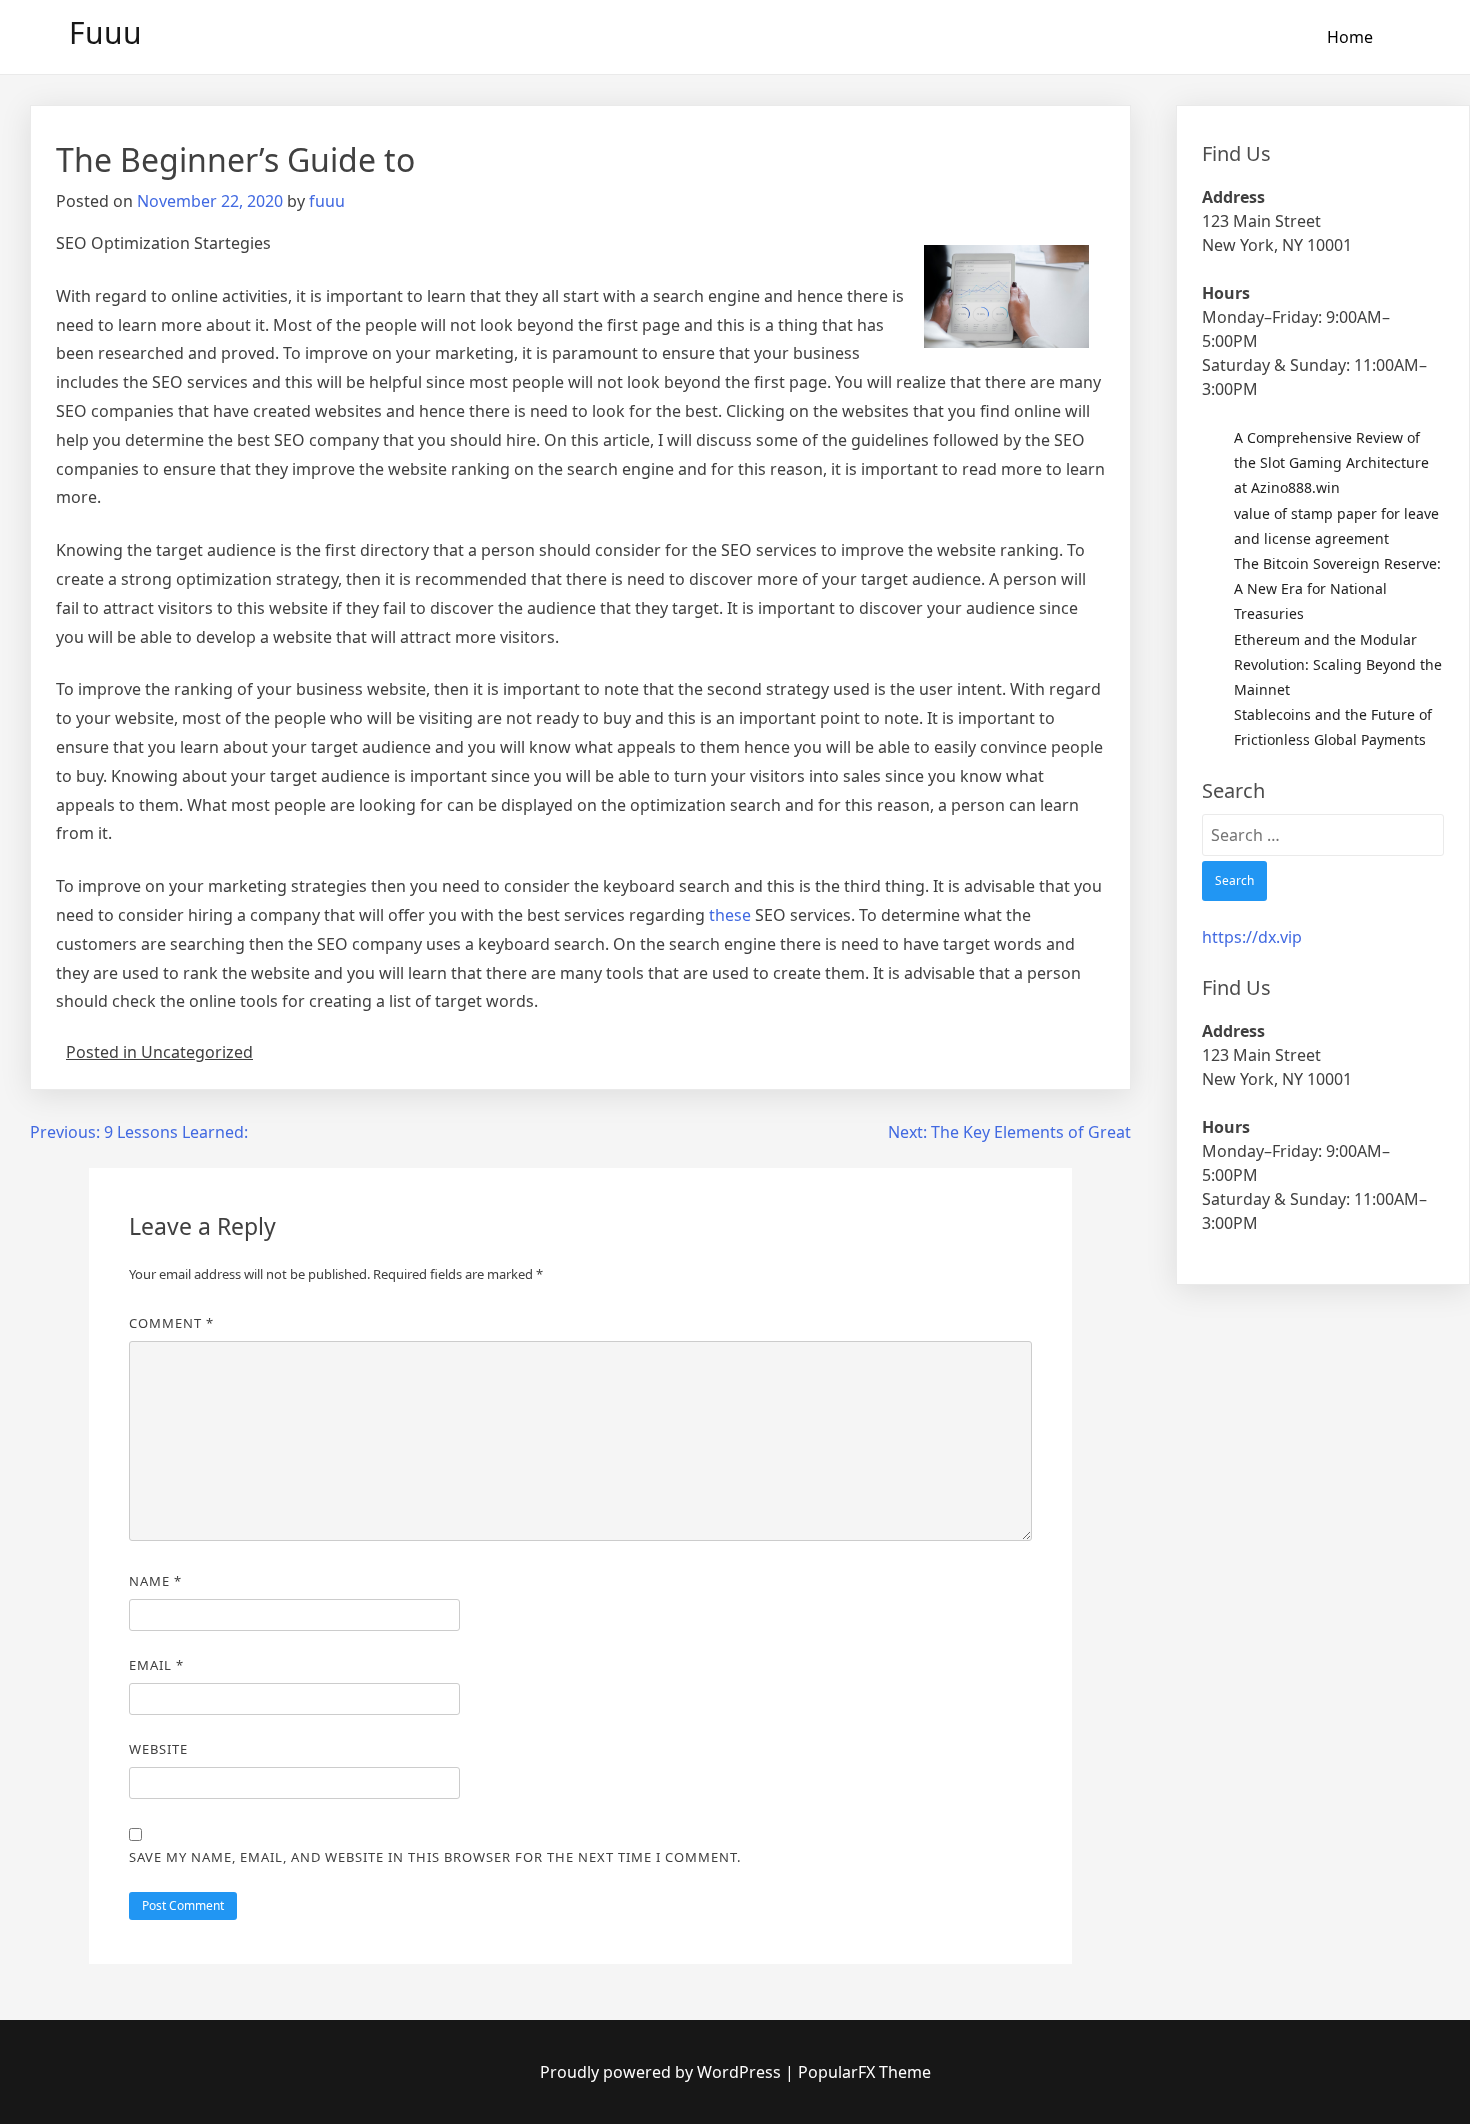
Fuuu (105, 32)
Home (1350, 37)
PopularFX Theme (864, 2072)
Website (158, 1749)
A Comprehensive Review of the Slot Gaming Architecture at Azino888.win (1331, 462)
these (730, 915)
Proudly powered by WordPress (662, 2072)
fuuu (327, 201)
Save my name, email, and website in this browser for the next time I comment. (435, 1857)
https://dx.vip (1252, 937)
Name (155, 1581)
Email (156, 1665)
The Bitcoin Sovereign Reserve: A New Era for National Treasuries (1337, 588)
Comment (171, 1323)
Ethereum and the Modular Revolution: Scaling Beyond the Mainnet (1338, 664)
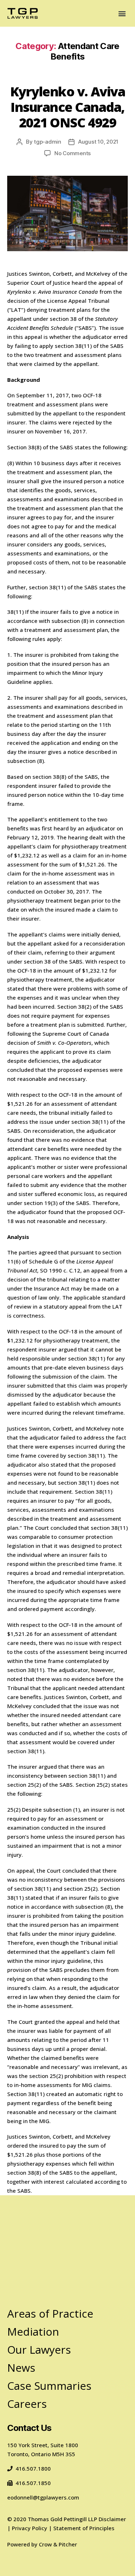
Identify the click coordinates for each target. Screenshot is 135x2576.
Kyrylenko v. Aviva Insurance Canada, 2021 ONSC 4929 (67, 107)
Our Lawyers (39, 2349)
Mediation (33, 2331)
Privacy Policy (29, 2528)
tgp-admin (47, 141)
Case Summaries (49, 2385)
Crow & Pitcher (58, 2544)
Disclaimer (112, 2519)
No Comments (72, 153)
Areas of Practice (50, 2313)
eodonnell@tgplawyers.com (43, 2497)
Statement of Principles (83, 2528)
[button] (122, 13)
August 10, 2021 (98, 141)
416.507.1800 (33, 2468)
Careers (27, 2403)
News (21, 2367)
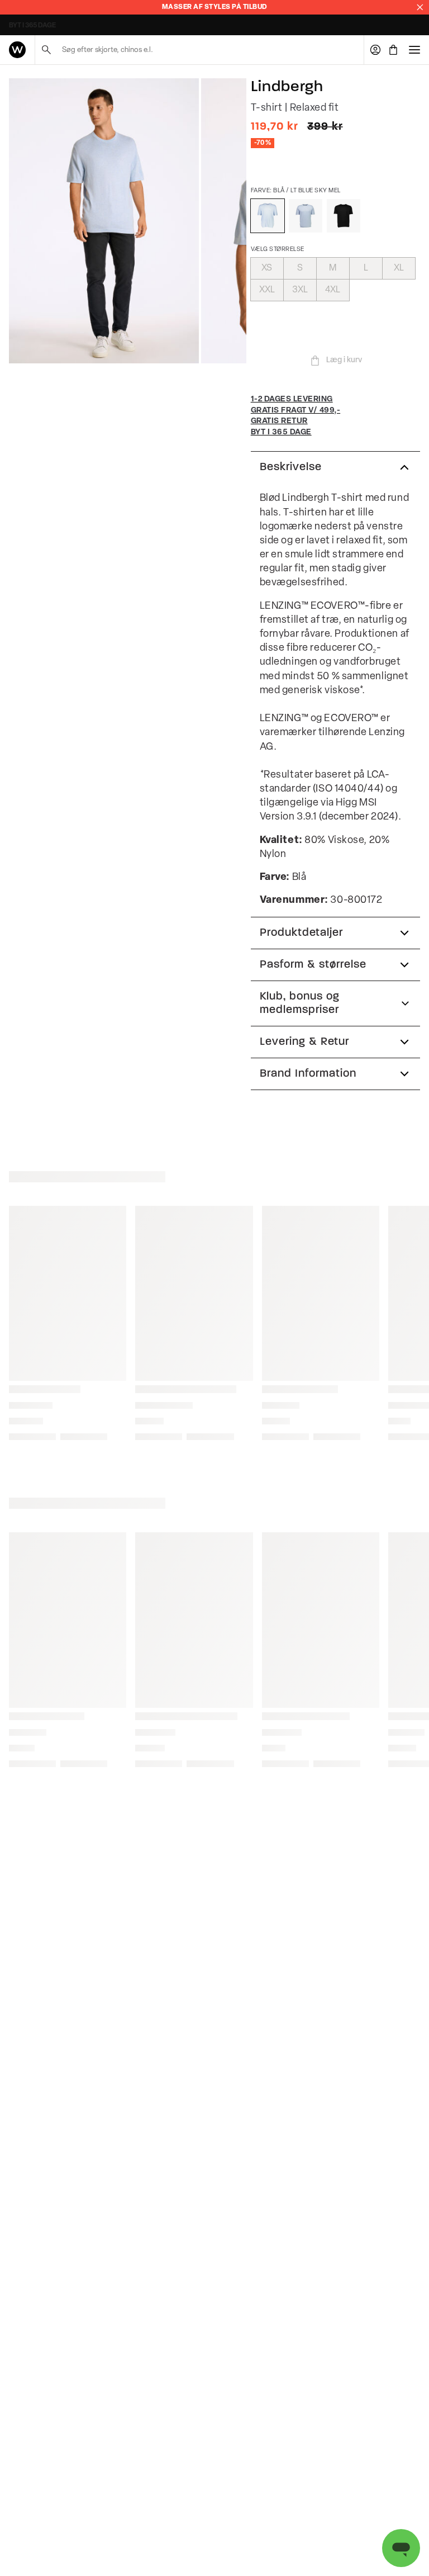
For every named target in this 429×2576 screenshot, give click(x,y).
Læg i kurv (344, 360)
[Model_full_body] (104, 220)
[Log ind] (375, 49)
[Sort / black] (343, 216)
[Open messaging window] (401, 2548)
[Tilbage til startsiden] (17, 49)
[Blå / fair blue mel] (305, 216)
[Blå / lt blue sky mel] (267, 216)
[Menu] (414, 49)
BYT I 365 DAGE (32, 25)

_The problem_: The data shown above must be printed again exactly, with no images included.

_Response below_:
Fuuu (105, 32)
Home (1350, 37)
PopularFX Theme (864, 2072)
Website (158, 1749)
A Comprehensive Review of the Slot Gaming Architecture at Azino888.win (1331, 462)
these (730, 915)
Proudly powered by WordPress (662, 2072)
fuuu (327, 201)
Save my name, email, and website in this browser for the next time I comment. (435, 1857)
https://dx.vip (1252, 937)
Name (155, 1581)
Email (156, 1665)
The Bitcoin Sovereign Reserve: A New Era for National Treasuries (1337, 588)
Comment (171, 1323)
Ethereum and the Modular Revolution: Scaling Beyond the Mainnet (1338, 664)
Identify the click coordinates for each target. Screenshot is 135x2576.
Kyrylenko v. Aviva Insurance Canada, 2021 ONSC 4929 (67, 107)
Our Lawyers (39, 2349)
Mediation (33, 2331)
Privacy Policy (29, 2528)
tgp-admin (47, 141)
Case Summaries (49, 2385)
Crow & Pitcher (58, 2544)
Disclaimer (112, 2519)
No Comments (72, 153)
Areas of Practice (50, 2313)
eodonnell@tgplawyers.com (43, 2497)
Statement of Principles (83, 2528)
[button] (122, 13)
August 10, 2021 (98, 141)
416.507.1800 (33, 2468)
Careers (27, 2403)
News (21, 2367)
For every named target in this 429×2576 screenshot, give click(x,y).
Læg i kurv (344, 360)
[Model_full_body] (104, 220)
[Log ind] (375, 49)
[Sort / black] (343, 216)
[Open messaging window] (401, 2548)
[Tilbage til startsiden] (17, 49)
[Blå / fair blue mel] (305, 216)
[Blå / lt blue sky mel] (267, 216)
[Menu] (414, 49)
BYT I 365 DAGE (32, 25)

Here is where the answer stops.